**Stated problem 1**
Extract the entire XFS patch discussion word for word.
**Stated problem 2**
Reproduce only the rows from the first one through the line containing "The height and width of the screenshot is (868, 1389).", replacing "Previous" with "Back" and leaving everything else unchanged.

Re: [PATCH v2 0/3] XFS real-time device tweaks

Brian Foster <bfoster@xxxxxxxxxx> · Wed, 6 Sep 2017 07:43:05 -0400

On Wed, Sep 06, 2017 at 06:54:41AM +0000, Richard Wareing wrote:
> 
> On 9/5/17, 8:45 PM, "Dave Chinner" <david@xxxxxxxxxxxxx> wrote:
> 
>     On Sun, Sep 03, 2017 at 10:02:41PM +0000, Richard Wareing wrote:
>     > 
>     > > On Sep 3, 2017, at 1:56 AM, Christoph Hellwig
>     > > <hch@xxxxxxxxxxxxx> wrote:
>     > > 
>     > > On Sat, Sep 02, 2017 at 03:41:42PM -0700, Richard Wareing
>     > > wrote:
>     > >> - Replaced rtdefault with rtdisable, this yields similar
>     > >> operational benefits when combined with the existing mkfs time
>     > >> setting of the inheritance flag on the root directory.  Allows
>     > >> temporary disabling of real-time allocation without having to
>     > >> walk entire FS to remove flags (which could be time consuming).
>     > >> I still don't think it's super obvious to an admin the
>     > >> real-time flag was put there at mkfs time (vs. rtdefault being
>     > >> in mount flags), but this gets me half of what I'm after.
>     > > 
>     > > I still don't understand this option.  What is the use case of
>     > > dynamically switching on/off these default to the rt device?
>     > > 
>     > 
>     > Say you are in a bit of an emergency, and you need IOPs *now*
>     > (incident recovery), w/ rtdisable you could funnel the IO to the
>     > SSD
>     
>     But it /doesn't do that/. It only disables new files from writing to
>     the rt device. All reads for data in the RT device and writes to
>     existing files still go to the RT device.
>     
>     
>     > without having to strip the inheritance bits from all the
>     > directories (which would require two walks....one to remove and
>     > one to add them all back).    I think this is about having some
>     > options during incidents, and a "kill-switch" should the need
>     > arise.
>     
>     And soon after the kill switch is triggered, your tiny data device
>     will go ENOSPC because changing that mount option effective removed
>     TBs of free space from the filesystem. Then things will really start
>     going bad.

Raw rows:
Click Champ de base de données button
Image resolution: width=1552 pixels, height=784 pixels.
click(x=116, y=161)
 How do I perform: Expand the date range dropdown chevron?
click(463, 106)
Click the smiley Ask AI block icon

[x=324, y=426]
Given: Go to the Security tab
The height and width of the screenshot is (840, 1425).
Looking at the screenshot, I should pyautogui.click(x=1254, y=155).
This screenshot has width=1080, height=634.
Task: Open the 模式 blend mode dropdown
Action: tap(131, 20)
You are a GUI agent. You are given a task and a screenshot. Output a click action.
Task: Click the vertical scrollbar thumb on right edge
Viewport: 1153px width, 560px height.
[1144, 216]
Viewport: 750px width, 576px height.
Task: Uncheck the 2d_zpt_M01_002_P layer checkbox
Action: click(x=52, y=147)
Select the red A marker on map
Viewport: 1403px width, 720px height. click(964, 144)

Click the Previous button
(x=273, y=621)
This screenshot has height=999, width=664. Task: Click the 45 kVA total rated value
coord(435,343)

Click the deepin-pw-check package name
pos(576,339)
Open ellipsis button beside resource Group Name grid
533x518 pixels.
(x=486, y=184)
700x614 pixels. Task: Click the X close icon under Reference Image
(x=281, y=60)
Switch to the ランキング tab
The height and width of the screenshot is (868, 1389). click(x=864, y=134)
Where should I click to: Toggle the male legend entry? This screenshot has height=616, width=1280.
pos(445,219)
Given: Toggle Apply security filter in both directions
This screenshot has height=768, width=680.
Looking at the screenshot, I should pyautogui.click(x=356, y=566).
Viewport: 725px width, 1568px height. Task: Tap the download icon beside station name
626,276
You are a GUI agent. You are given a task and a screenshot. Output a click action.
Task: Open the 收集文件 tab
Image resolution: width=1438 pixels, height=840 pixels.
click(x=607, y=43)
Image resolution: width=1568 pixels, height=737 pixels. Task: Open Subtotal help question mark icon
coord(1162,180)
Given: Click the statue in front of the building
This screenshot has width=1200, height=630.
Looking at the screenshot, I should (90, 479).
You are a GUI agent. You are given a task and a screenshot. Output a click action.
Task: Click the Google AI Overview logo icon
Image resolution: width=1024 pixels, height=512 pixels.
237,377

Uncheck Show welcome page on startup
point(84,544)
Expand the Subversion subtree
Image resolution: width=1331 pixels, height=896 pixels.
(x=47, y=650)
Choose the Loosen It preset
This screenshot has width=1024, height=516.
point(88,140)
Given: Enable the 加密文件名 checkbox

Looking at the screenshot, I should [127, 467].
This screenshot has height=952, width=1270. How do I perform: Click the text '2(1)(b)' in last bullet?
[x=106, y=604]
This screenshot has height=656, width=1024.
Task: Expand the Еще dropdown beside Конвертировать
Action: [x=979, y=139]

**Finished answer 1**
Re: [PATCH v2 0/3] XFS real-time device tweaks

Brian Foster <bfoster@xxxxxxxxxx> · Wed, 6 Sep 2017 07:43:05 -0400

On Wed, Sep 06, 2017 at 06:54:41AM +0000, Richard Wareing wrote:
> 
> On 9/5/17, 8:45 PM, "Dave Chinner" <david@xxxxxxxxxxxxx> wrote:
> 
>     On Sun, Sep 03, 2017 at 10:02:41PM +0000, Richard Wareing wrote:
>     > 
>     > > On Sep 3, 2017, at 1:56 AM, Christoph Hellwig
>     > > <hch@xxxxxxxxxxxxx> wrote:
>     > > 
>     > > On Sat, Sep 02, 2017 at 03:41:42PM -0700, Richard Wareing
>     > > wrote:
>     > >> - Replaced rtdefault with rtdisable, this yields similar
>     > >> operational benefits when combined with the existing mkfs time
>     > >> setting of the inheritance flag on the root directory.  Allows
>     > >> temporary disabling of real-time allocation without having to
>     > >> walk entire FS to remove flags (which could be time consuming).
>     > >> I still don't think it's super obvious to an admin the
>     > >> real-time flag was put there at mkfs time (vs. rtdefault being
>     > >> in mount flags), but this gets me half of what I'm after.
>     > > 
>     > > I still don't understand this option.  What is the use case of
>     > > dynamically switching on/off these default to the rt device?
>     > > 
>     > 
>     > Say you are in a bit of an emergency, and you need IOPs *now*
>     > (incident recovery), w/ rtdisable you could funnel the IO to the
>     > SSD
>     
>     But it /doesn't do that/. It only disables new files from writing to
>     the rt device. All reads for data in the RT device and writes to
>     existing files still go to the RT device.
>     
>     
>     > without having to strip the inheritance bits from all the
>     > directories (which would require two walks....one to remove and
>     > one to add them all back).    I think this is about having some
>     > options during incidents, and a "kill-switch" should the need
>     > arise.
>     
>     And soon after the kill switch is triggered, your tiny data device
>     will go ENOSPC because changing that mount option effective removed
>     TBs of free space from the filesystem. Then things will really start
>     going bad.

**Finished answer 2**
Click Champ de base de données button
Image resolution: width=1552 pixels, height=784 pixels.
click(x=116, y=161)
 How do I perform: Expand the date range dropdown chevron?
click(463, 106)
Click the smiley Ask AI block icon

[x=324, y=426]
Given: Go to the Security tab
The height and width of the screenshot is (840, 1425).
Looking at the screenshot, I should pyautogui.click(x=1254, y=155).
This screenshot has width=1080, height=634.
Task: Open the 模式 blend mode dropdown
Action: tap(131, 20)
You are a GUI agent. You are given a task and a screenshot. Output a click action.
Task: Click the vertical scrollbar thumb on right edge
Viewport: 1153px width, 560px height.
[1144, 216]
Viewport: 750px width, 576px height.
Task: Uncheck the 2d_zpt_M01_002_P layer checkbox
Action: click(x=52, y=147)
Select the red A marker on map
Viewport: 1403px width, 720px height. click(964, 144)

Click the Back button
(x=273, y=621)
This screenshot has height=999, width=664. Task: Click the 45 kVA total rated value
coord(435,343)

Click the deepin-pw-check package name
pos(576,339)
Open ellipsis button beside resource Group Name grid
533x518 pixels.
(x=486, y=184)
700x614 pixels. Task: Click the X close icon under Reference Image
(x=281, y=60)
Switch to the ランキング tab
The height and width of the screenshot is (868, 1389). click(x=864, y=134)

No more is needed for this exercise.